"(...) Estamos otra vez en crisis con
Atenas porque a la canciller alemana, ya en mayo de 2010, los intereses
de los inversores le importaban más que una quita de la deuda para
sanear la economía griega.
En este momento se ha puesto en evidencia
otro déficit institucional. El resultado de las elecciones griegas
representa el voto de una nación que se defiende con una mayoría clara
contra la tan humillante como deprimente miseria social de la política
de austeridad impuesta al país.
El propio sentido del voto no se presta a
especulaciones: la población rechaza la prosecución de una política
cuyo fracaso ha experimentado de forma drástica en sus propias carnes.
Investido de esta legitimación democrática, el Gobierno griego ha
intentado inducir un cambio de política en la eurozona. Y ha tropezado
en Bruselas con los representantes de otros 18 Gobiernos, que justifican
su rechazo remitiendo fríamente a su propio mandato democrático. (...)
La comicidad involuntaria de su estrecho pensamiento nacional-estatal expuso con la mayor elocuencia ante la opinión pública europea qué es lo que realmente hace falta: formar una voluntad política ciudadana común en relación con las trascendentales debilidades políticas en el núcleo europeo.
Las negociaciones para llegar a
un acuerdo en Bruselas se gripan porque ambas partes culpan de la
esterilidad de sus negociaciones no a los fallos de construcción de
procedimientos e instituciones, sino a la mala conducta de sus socios.

^^^^^^^^^^^^^^^^

Tareas propuestas:
a) Según el fragmento sobre la crisis griega, ¿con los representantes de cuántos otros Gobiernos tropezó en Bruselas el Gobierno griego?
b) Retome el fragmento sobre la crisis griega y prosiga la redacción a partir de su última oración.
Las líneas que vienen a continuación constituyen un material aparte, sin relación con el fragmento sobre la crisis griega.

^^^^^^^^^^^^^^^^

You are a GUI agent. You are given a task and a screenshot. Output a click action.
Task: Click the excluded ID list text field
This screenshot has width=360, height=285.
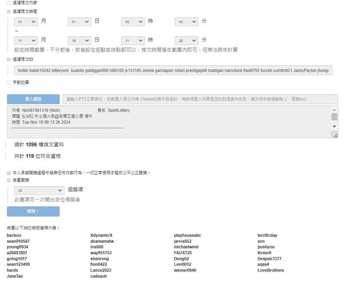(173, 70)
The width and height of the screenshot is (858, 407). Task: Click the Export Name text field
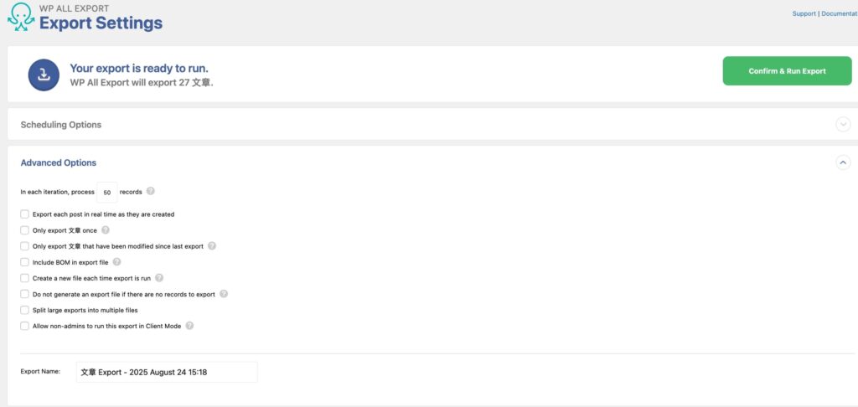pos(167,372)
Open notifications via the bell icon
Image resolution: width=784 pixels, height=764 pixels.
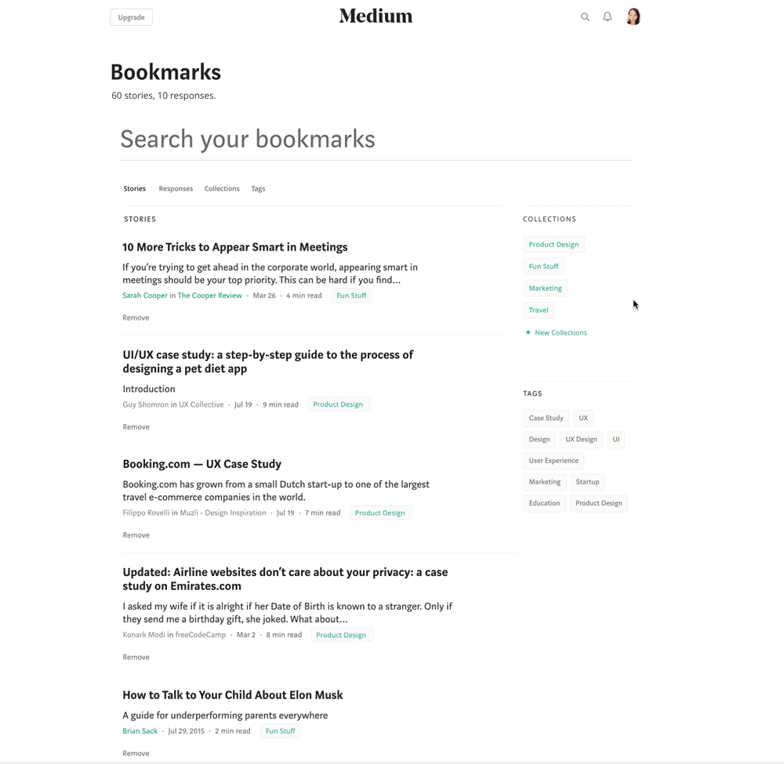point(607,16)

^^^^^^^^^^^^^^^^

Las respuestas:
a) Con los representantes de otros 18 Gobiernos.

b)
El acuerdo no fracasa por unos cuantos miles de millones de más o de
menos, ni siquiera por uno u otro impuesto, sino únicamente porque los
griegos exigen hacer posible que la economía y la población explotada
por élites corruptas tengan la posibilidad de volver a ponerse en marcha
con una quita de la deuda o una medida equivalente; por ejemplo, una
moratoria de los pagos vinculada al crecimiento.
Los acreedores, por el
contrario, no cejan en el empeño de que se reconozca una montaña de
deudas que la economía griega jamás podrá saldar. Es indiscutible que
una quita de la deuda será irremediable, a largo o a corto plazo. No
obstante, los acreedores insisten en el reconocimiento formal de una
carga que de hecho es imposible pagar.
Hasta hace poco mantenían incluso
la exigencia, literalmente fantástica, de un superávit primario
superior al 4%. Es verdad que esta demanda se ha rebajado al 1%, que
tampoco es realista; pero, hasta el momento, el intento de llegar a un
acuerdo, del que depende el destino de la Unión Europea, ha fracasado
por la exigencia de los acreedores de sostener una ficción.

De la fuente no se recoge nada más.